Re: Avoid erroring out when unable to remove or parse logical rewrite files to save checkpoint work

From: Nathan Bossart <nathandbossart(at)gmail(dot)com>
To: Bharath Rupireddy <bharath(dot)rupireddyforpostgres(at)gmail(dot)com>
Cc: Thomas Munro <thomas(dot)munro(at)gmail(dot)com>, Andres Freund <andres(at)anarazel(dot)de>, "Bossart, Nathan" <bossartn(at)amazon(dot)com>, Tom Lane <tgl(at)sss(dot)pgh(dot)pa(dot)us>, Julien Rouhaud <rjuju123(at)gmail(dot)com>, PostgreSQL Hackers <pgsql-hackers(at)lists(dot)postgresql(dot)org>
Subject: Re: Avoid erroring out when unable to remove or parse logical rewrite files to save checkpoint work
Date: 2022-07-08 17:14:39
Message-ID: 20220708171439.GB2356733@nathanxps13
Views: Raw Message | Whole Thread | Download mbox | Resend email
Thread:
Lists: pgsql-hackers

On Fri, Jul 08, 2022 at 09:39:10PM +0530, Bharath Rupireddy wrote:
> 0001 - there are many places where lstat/stat is being used - don't we
> need to replace all or most of them with get_dirent_type?

It's been a while since I wrote this one, but I believe my intent was to
replace as many [l]stat() calls in ReadDir()-style loops as possible with
get_dirent_type().

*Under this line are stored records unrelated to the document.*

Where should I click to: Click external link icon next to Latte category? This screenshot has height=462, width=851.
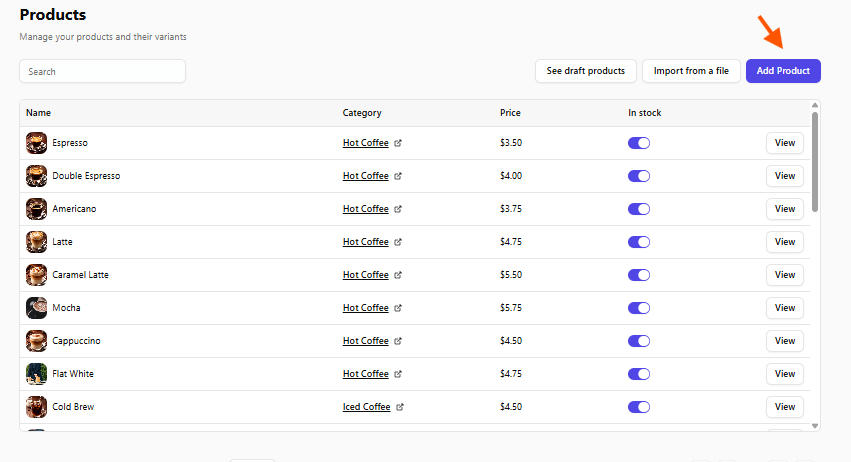coord(399,242)
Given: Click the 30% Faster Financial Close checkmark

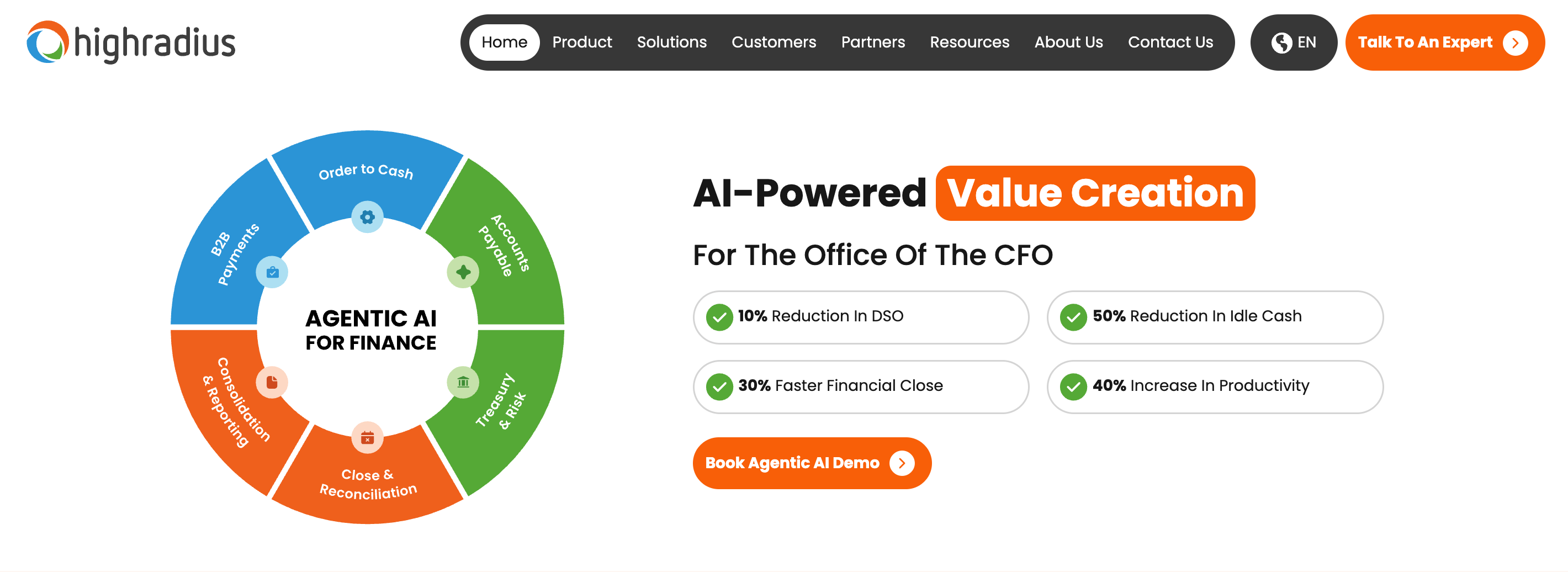Looking at the screenshot, I should pyautogui.click(x=719, y=386).
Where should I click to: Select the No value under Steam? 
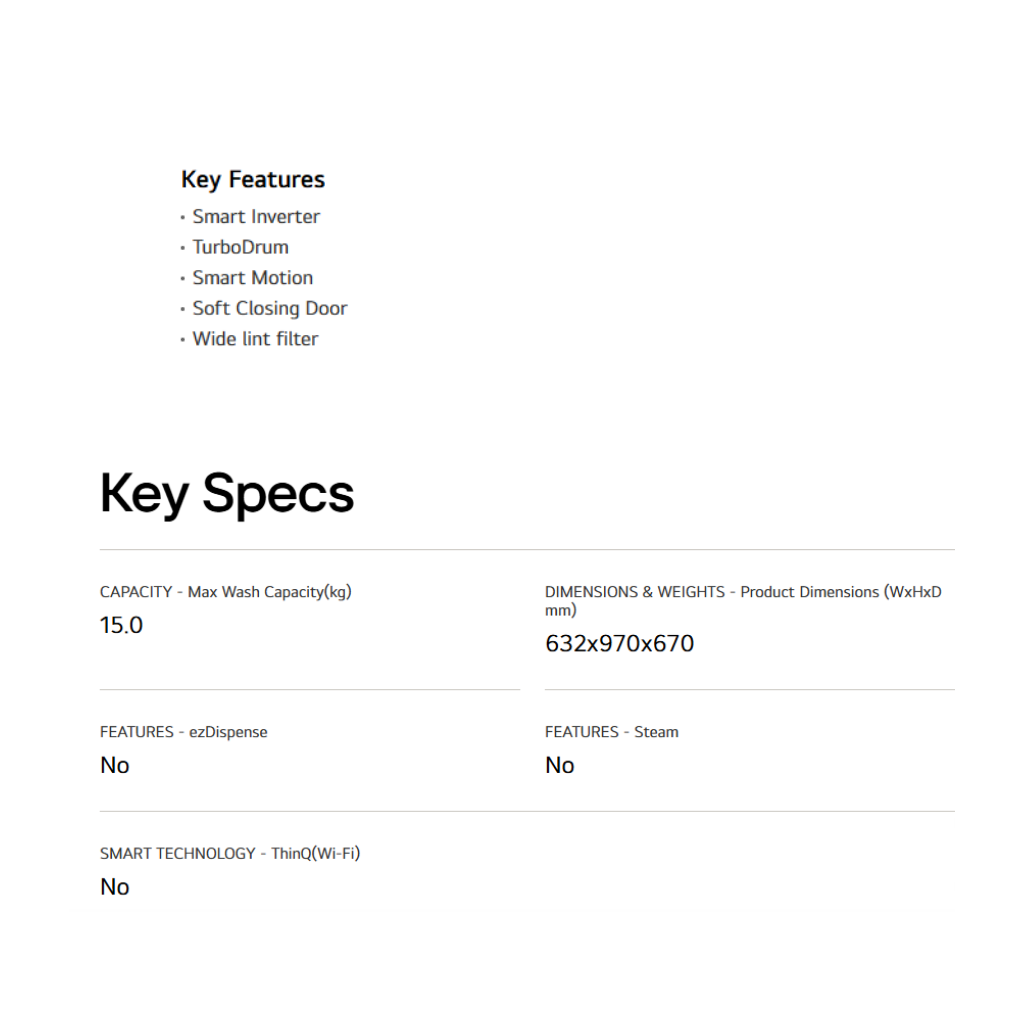coord(559,766)
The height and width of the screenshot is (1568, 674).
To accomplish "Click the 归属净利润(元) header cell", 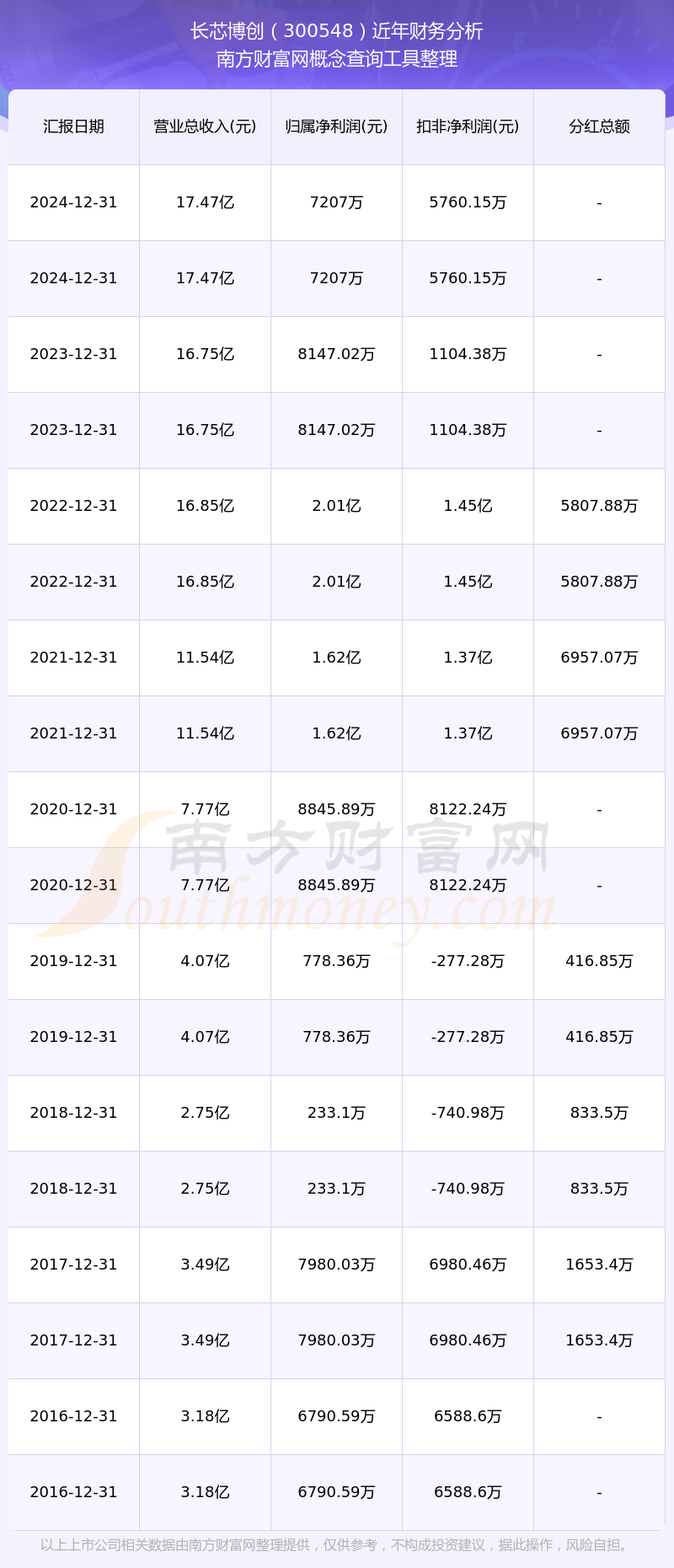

Are there any that I've missed?

> 0002 - I'm not quite happy with this patch, with the change,
> checkpoint errors out, if it can't remove just a file - the comments
> there says it all. Is there any strong reason for this change?

Andres noted several concerns upthread. In short, ignoring unexpected
errors makes them harder to debug and likely masks bugs.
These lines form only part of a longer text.